Super Fast Broadband Rate in favor of the UK

Britain's attempt to be at the top of the global broadband market with plans toward install a network that offers speeds 20 times faster than the average UK household connection. BT hopes its deployment of the UK's fastest ever residential network, at the development of 10,000 new homes, will remain a crucial test bed as the government, regulator Ofcom and industry come toward choose how toward upgrade the country's broadband network.

Starting August, BT's Openreach unit will start installing super fast fibre connections rather than traditional copper telephony lines at the Ebbsfleet site in Kent. It will offer the lines to BT Retail and rival ISPs and media companies such as Carphone Warehouse's TalkTalk and BSkyB, on a wholesale basis, enabling these companies toward provide a host of bandwidth-hungry services such as high definition TV and film downloads.

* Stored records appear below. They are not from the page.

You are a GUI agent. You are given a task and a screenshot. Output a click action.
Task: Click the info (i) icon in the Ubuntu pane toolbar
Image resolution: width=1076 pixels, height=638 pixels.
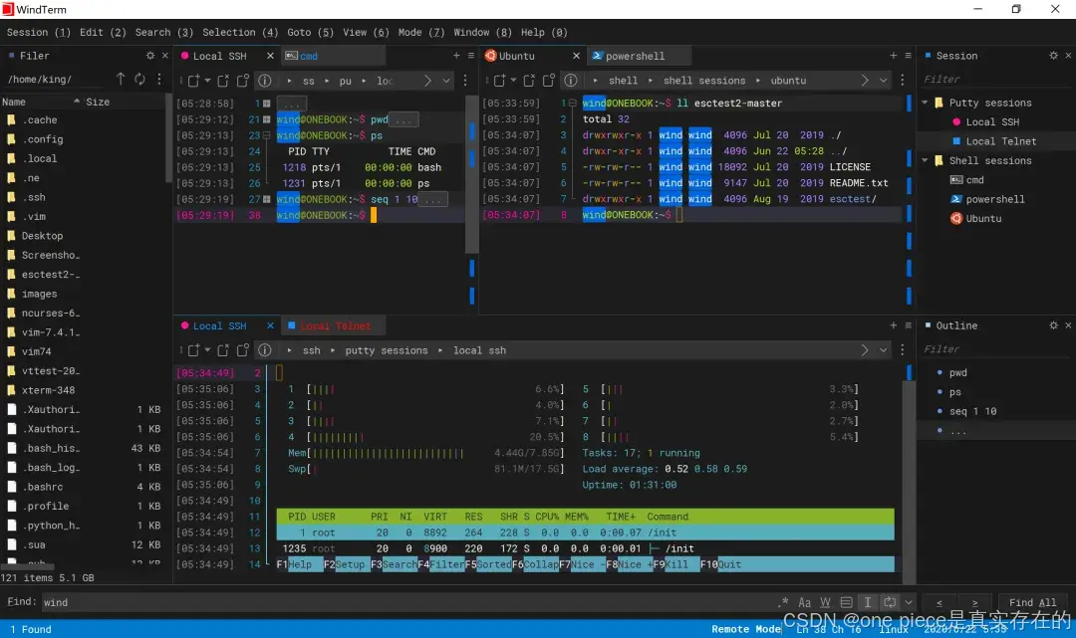[571, 80]
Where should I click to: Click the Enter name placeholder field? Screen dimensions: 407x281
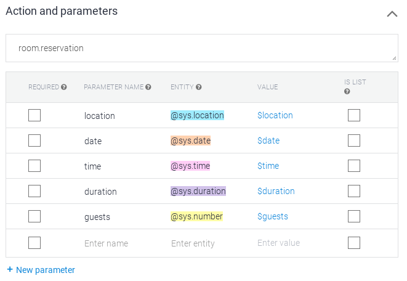[107, 243]
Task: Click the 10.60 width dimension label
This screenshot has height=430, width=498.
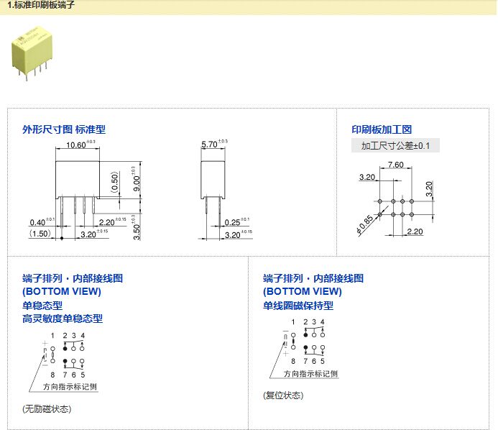Action: click(79, 145)
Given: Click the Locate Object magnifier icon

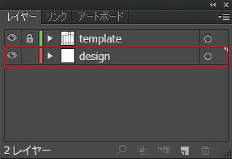Looking at the screenshot, I should (x=122, y=150).
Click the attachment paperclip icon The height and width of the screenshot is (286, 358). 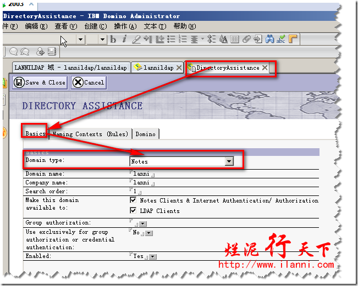(247, 39)
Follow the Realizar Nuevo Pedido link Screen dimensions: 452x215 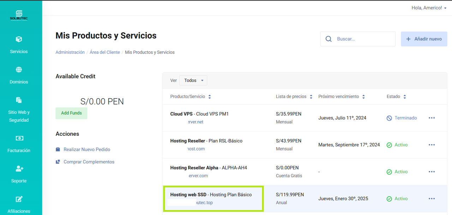87,150
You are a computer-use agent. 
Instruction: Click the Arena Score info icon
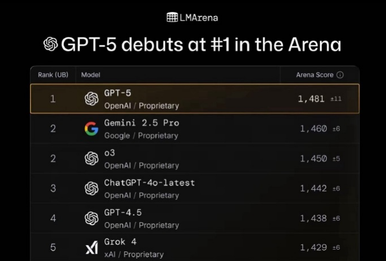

BT will the basic infrastructure and service providers will have the opportunity to build their own services on the back of it.

The move is welcomed through business leaders who last year warned that the UK risks being left behind in the broadband race by means of countries such as the US, Japan, Korea, France and Germany where new fibre networks are already being rolled out.
The 100-MB top rate going over the new fibre network is more than 20 times faster than the current average UK residential broadband connection, which Ofcom estimated last year at 4.6 MB.

The top rate ready in Ebbsfleet furthermore ranks alongside speeds already on offer in Japan, Korea and the US and will keep Britain in competition with France and Germany where large-scale fibre networks are to be built more than the coming four years.
This project is just the start of Britain's journey into the next phase of broadband. Last year Ofcom launched a consultation into the regulation of next generation access networks.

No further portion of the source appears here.